The influence of Si additions (0.1, 0.3, 0.6, 1 wt%) on microstructure, hardness and elevated-temperature sliding wear behavior of AX53 magnesium alloy (Mg—5 wt% Al—3wt% Ca) has been investigated by performing a ball-on-disk high-temperature wear test at different temperatures (RT, 100, 150, 200 °C). The results clearly show that without Si addition, the microstructure of the as-cast AX53 alloy consists of dendritic primary α-Mg phase and lamellar eutectic structure consists of layers of α-Mg and (Mg, Al)₂Ca lamellar intermetallic compounds that alternate together. With Si additions, a new intermetallic compound rich in Si can be defined as MgCaSi of a granular, needle and bulky morphologies with different sizes forms within the inter-dendritic regions of α-Mg. Formation of fine granular MgCaSi intermetallic compounds as well-distributed particles is associated with the addition of 0.6 wt% Si. The alloy containing 0.6 wt% Si shows the highest hardness value and the best wear resistance at all temperatures of the wear test. In the Si-containing alloys, weight loss increases with increasing the temperature of wear test compared to the RT wear test regardless of the Si content. However, the Si-containing alloys have lower weight loss than the investigated alloy without Si addition. The wear mechanisms have been also discussed.

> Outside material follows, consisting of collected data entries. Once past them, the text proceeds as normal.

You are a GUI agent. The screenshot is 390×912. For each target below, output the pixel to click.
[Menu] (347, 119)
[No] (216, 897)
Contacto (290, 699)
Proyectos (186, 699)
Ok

通过进行球磨研究了添加Si（0.1、0.3、0.6、1 wt％）对AX53镁合金（Mg-5 wt％Al-3wt％Ca）的组织，硬度和高温滑动磨损行为的影响在不同温度（RT，100、150、200°C）下进行磁盘高温磨损测试。结果清楚地表明，不添加Si，铸态AX53合金的显微组织由树枝状初生α-Mg相组成，层状共晶组织由α-Mg和（Mg，Al）_2层组成Ca层状金属间化合物交替出现。通过添加Si，可以将富含Si的新金属间化合物定义为在α-Mg的树突间区域内具有不同尺寸形式的颗粒状，针状和块状形态的MgCaSi。形成细颗粒状的MgCaSi金属间化合物以及分布均匀的颗粒与添加0.6 wt％的Si有关。含有0.6 wt％Si的合金在磨损测试的所有温度下均显示出最高的硬度值和最佳的耐磨性。与RT磨损试验相比，含Si合金中的重量损失随磨损试验温度的升高而增加，而与Si含量无关。但是，含硅合金的重量损失比没有添加硅的研究合金低。还讨论了磨损机理。